ECLI:NL:RBDHA:2023:10749
Rechtbank Den Haag
- Proceskostenveroordeling
- Rechtspraak.nl
Afwijzing verzoek om proceskostenvergoeding in bestuursrechtelijke procedure
Op 20 juli 2023 heeft de Rechtbank Den Haag uitspraak gedaan in een bestuursrechtelijke zaak tussen een verzoeker en de staatssecretaris van Justitie en Veiligheid. De verzoeker, van Braziliaanse nationaliteit, had op 31 mei 2023 een beroep ingediend omdat verweerder niet tijdig had beslist op zijn aanvraag. Op 13 juni 2023 heeft verweerder alsnog een inwilligend besluit genomen en een dwangsom toegekend. Hierop heeft de verzoeker zijn beroep ingetrokken en verzocht om vergoeding van de proceskosten, met name de griffiekosten.
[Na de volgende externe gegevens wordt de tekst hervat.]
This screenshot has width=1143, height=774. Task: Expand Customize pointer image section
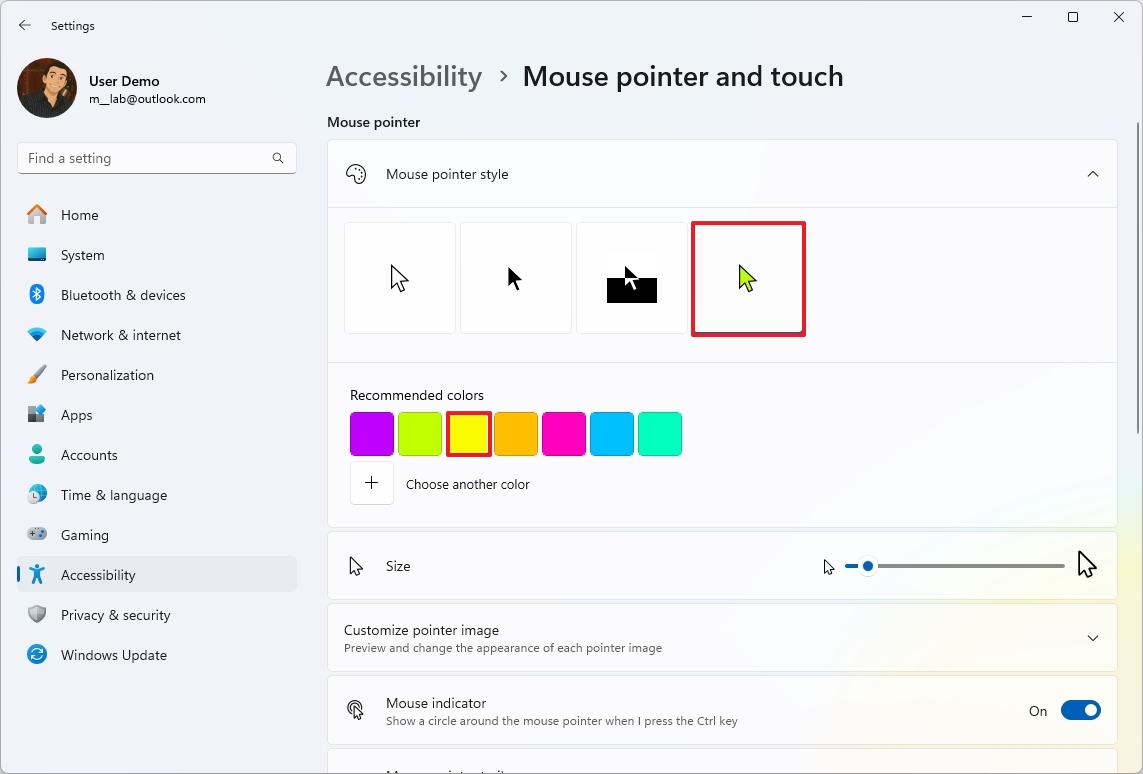[1092, 638]
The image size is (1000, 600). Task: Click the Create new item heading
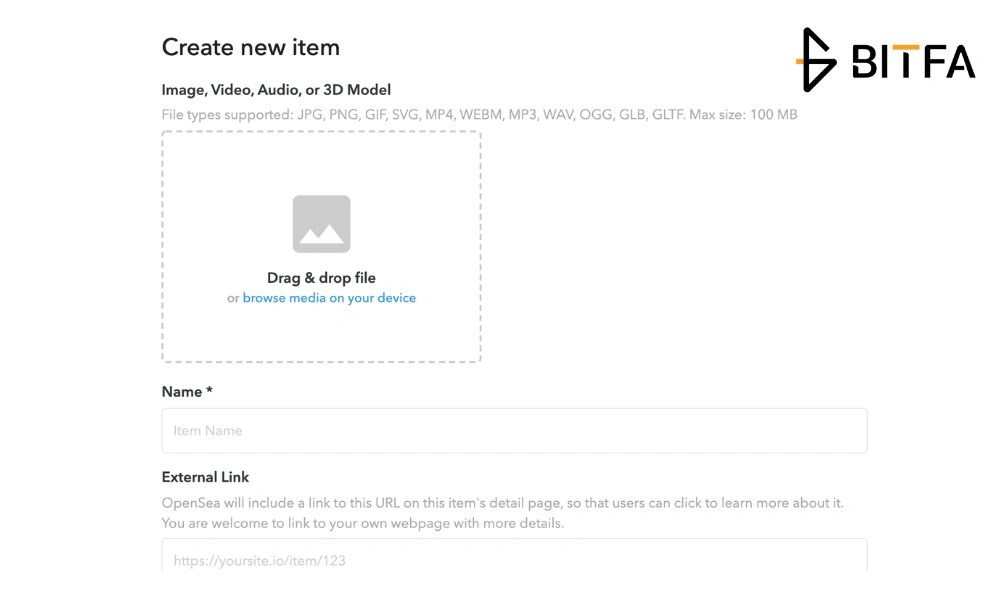[251, 47]
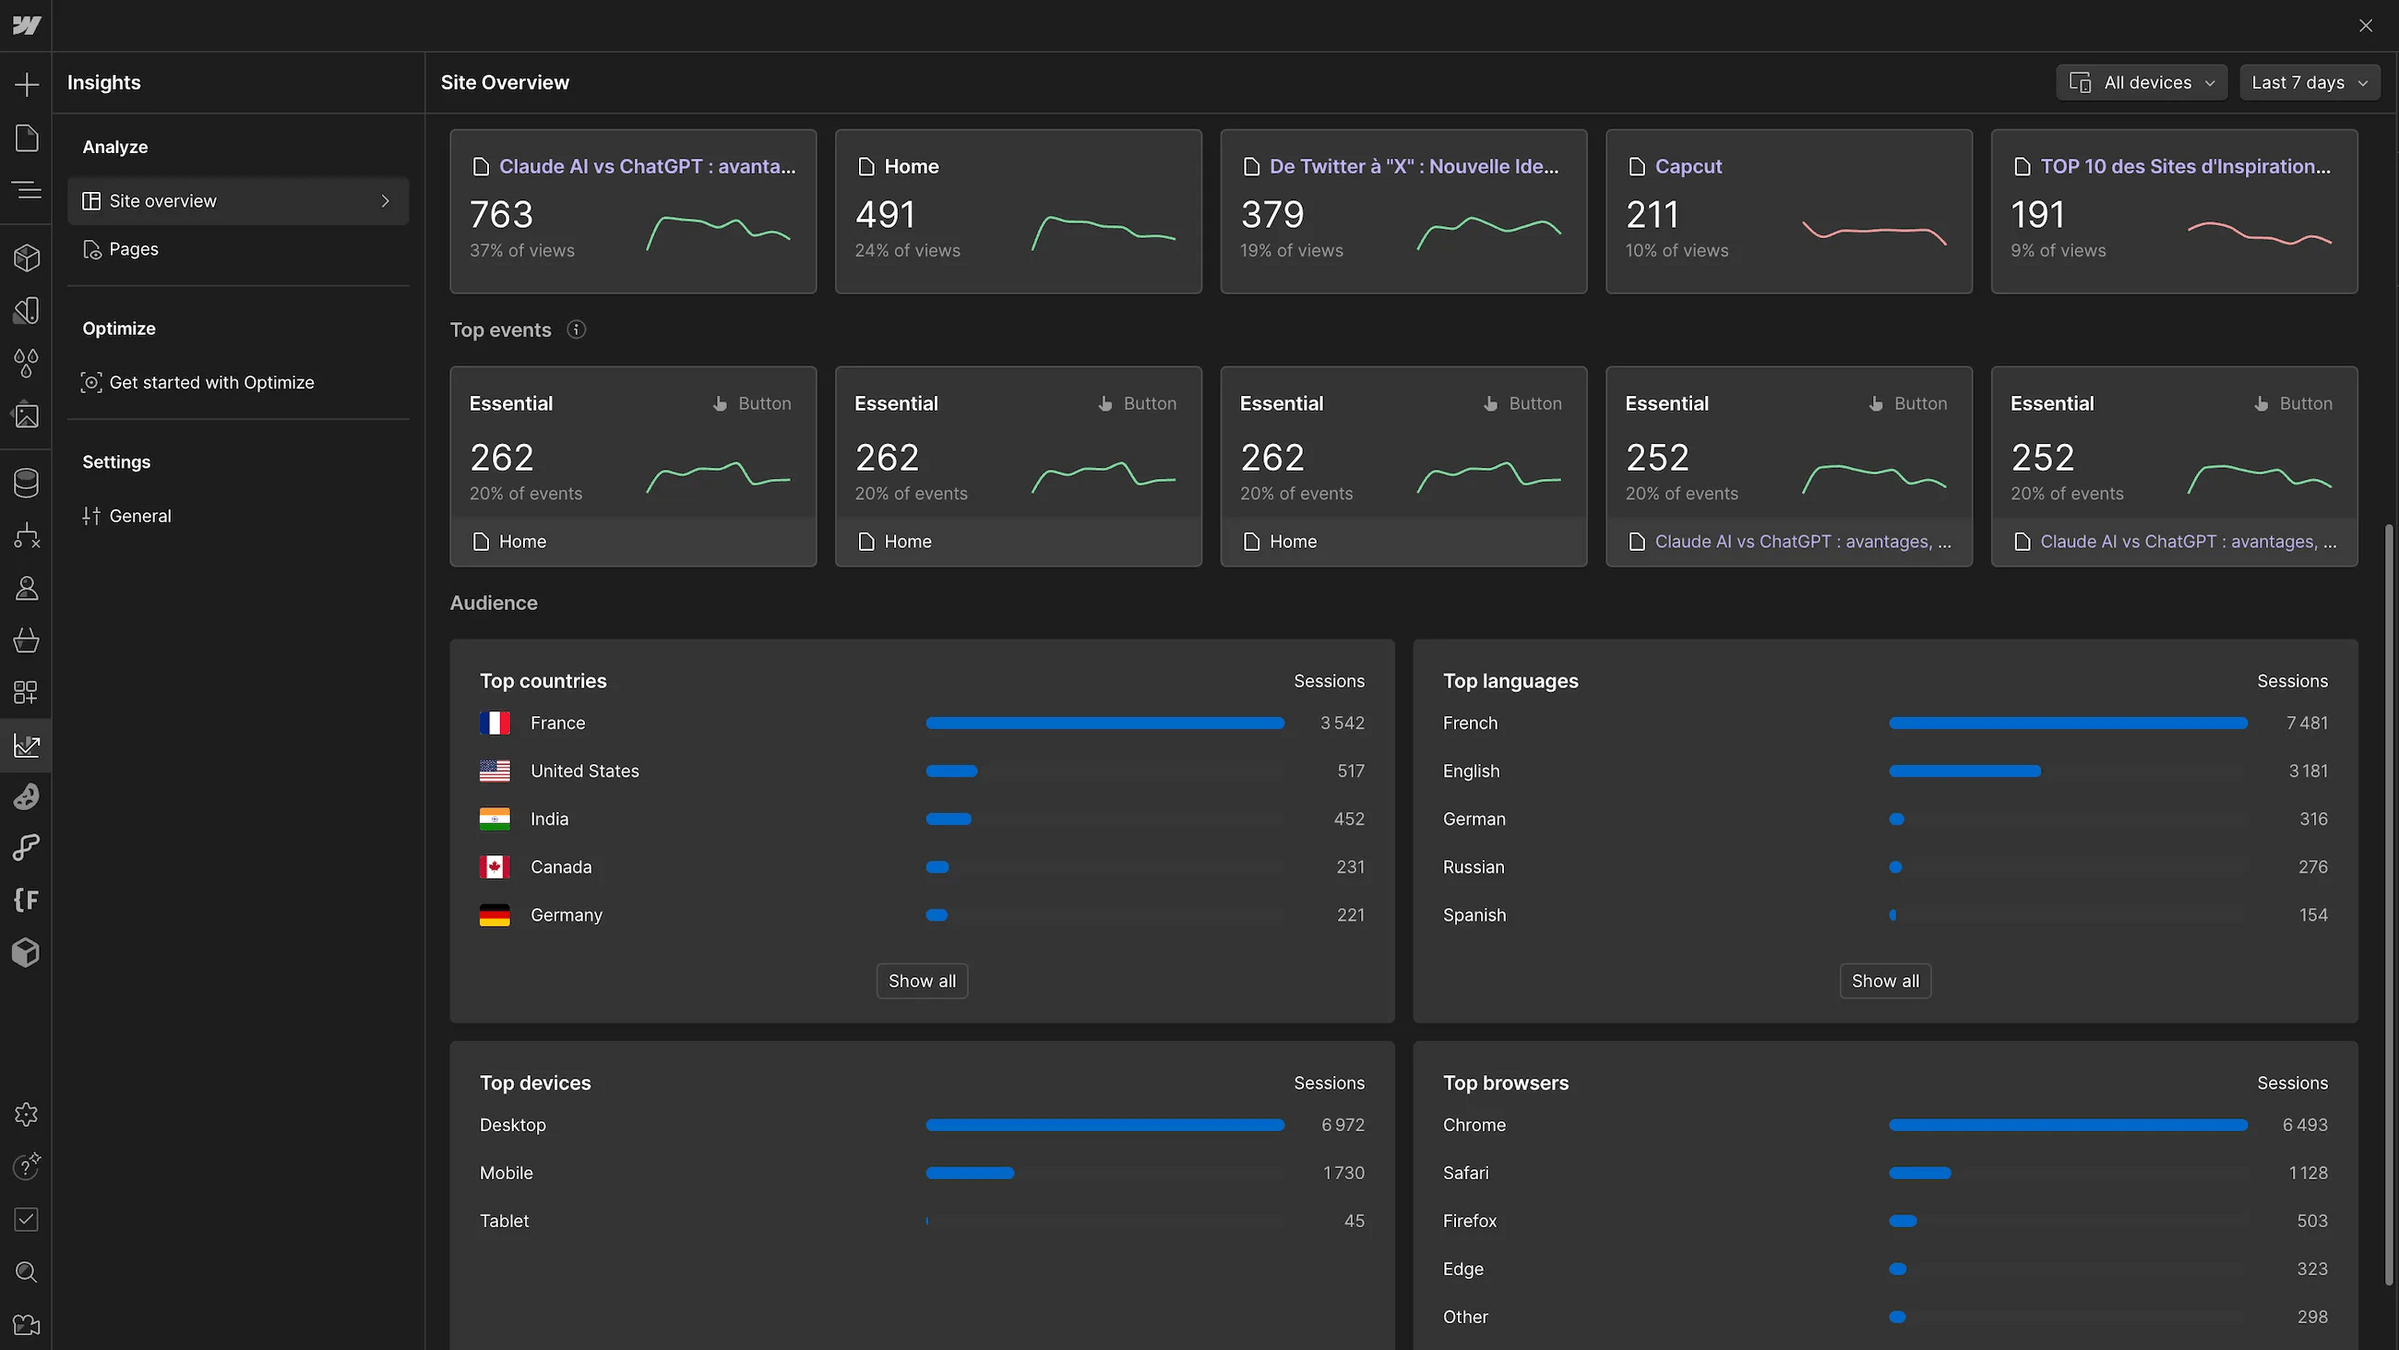
Task: Open the Finsweet {F icon
Action: 26,900
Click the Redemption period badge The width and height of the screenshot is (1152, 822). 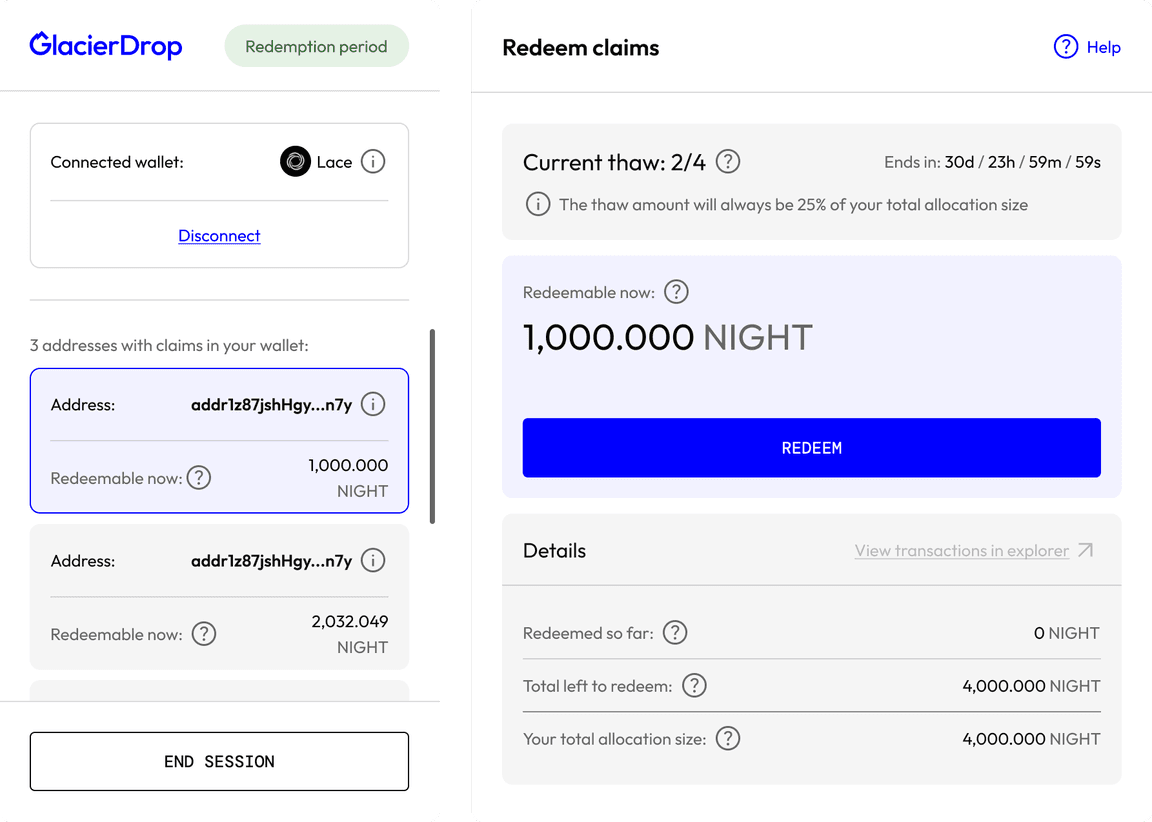pos(316,46)
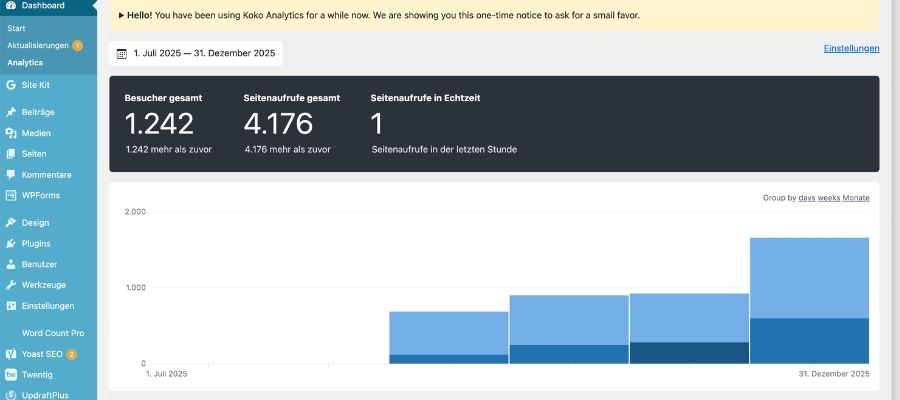Select the Start submenu item

[16, 28]
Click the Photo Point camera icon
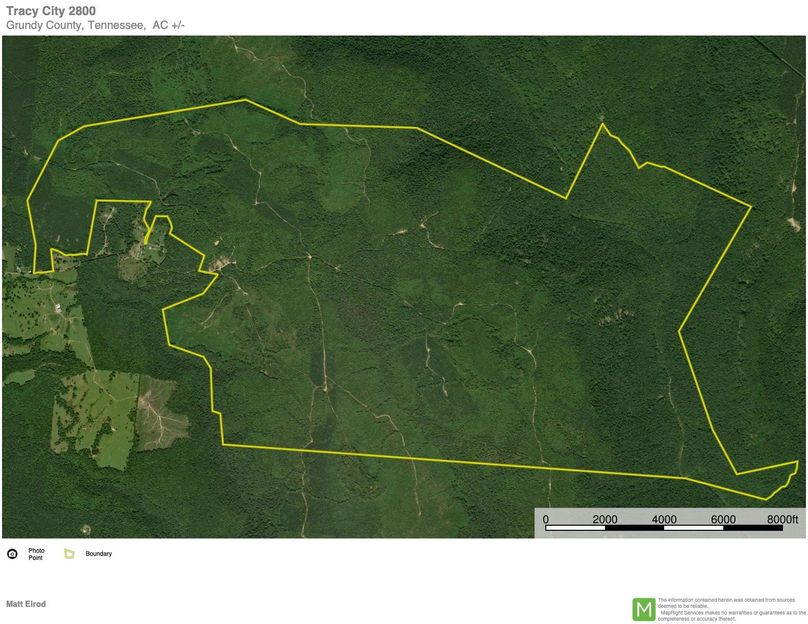 12,553
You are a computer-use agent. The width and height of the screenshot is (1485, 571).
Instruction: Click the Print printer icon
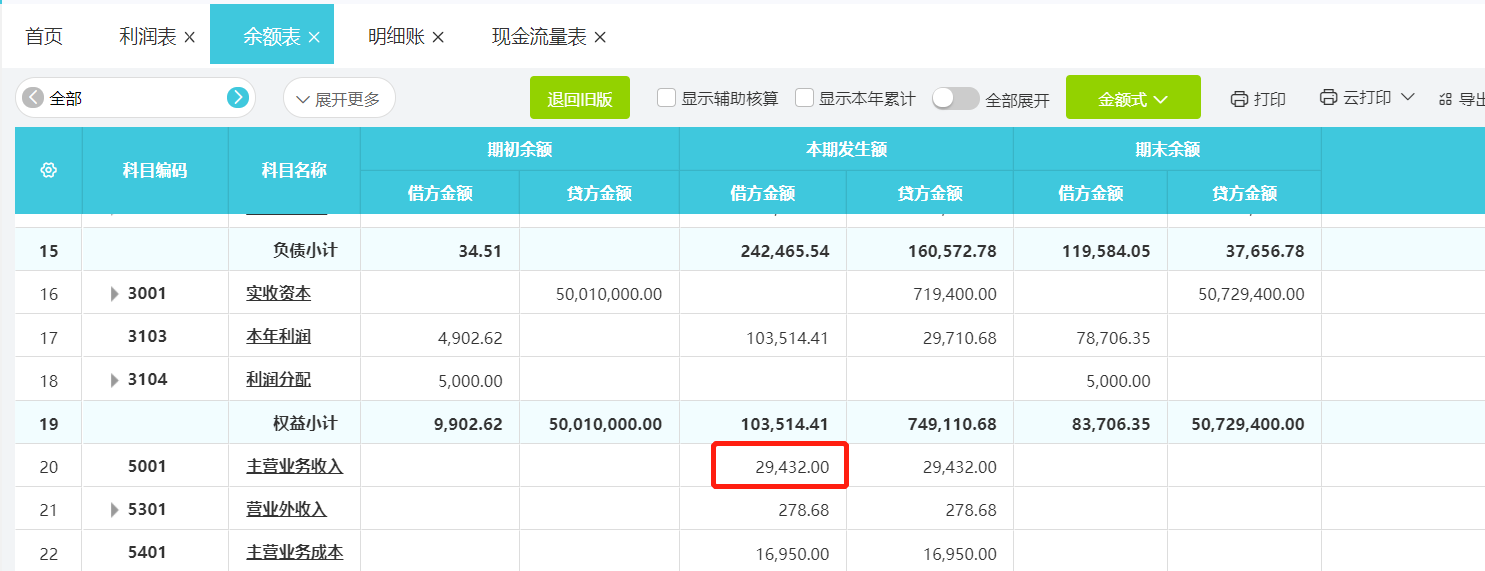click(1239, 99)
De rechtbank heeft verweerder in de gelegenheid gesteld te reageren op het verzoek om proceskostenvergoeding, maar verweerder heeft hierop niet gereageerd. De rechtbank heeft op basis van artikel 8:54 van de Algemene wet bestuursrecht (Awb) zonder zitting uitspraak gedaan. De rechtbank overweegt dat de veroordeling van een partij in de proceskosten is geregeld in de artikelen 8:75 en 8:75a van de Awb. Hoewel verweerder tegemoet is gekomen aan het beroep van verzoeker, heeft de rechtbank geoordeeld dat er geen aanleiding is om de proceskosten te vergoeden. Verzoeker had een bedrag van € 184,- aan verletkosten vermeld, maar de rechtbank concludeert dat dit geen proceskosten zijn.
De rechtbank wijst erop dat verweerder op grond van artikel 8:41, zevende lid, van de Awb verplicht is het door verzoeker betaalde griffierecht te vergoeden. Verzoeker moet zich hiervoor tot verweerder wenden. Uiteindelijk heeft de rechtbank het verzoek om proceskostenvergoeding afgewezen.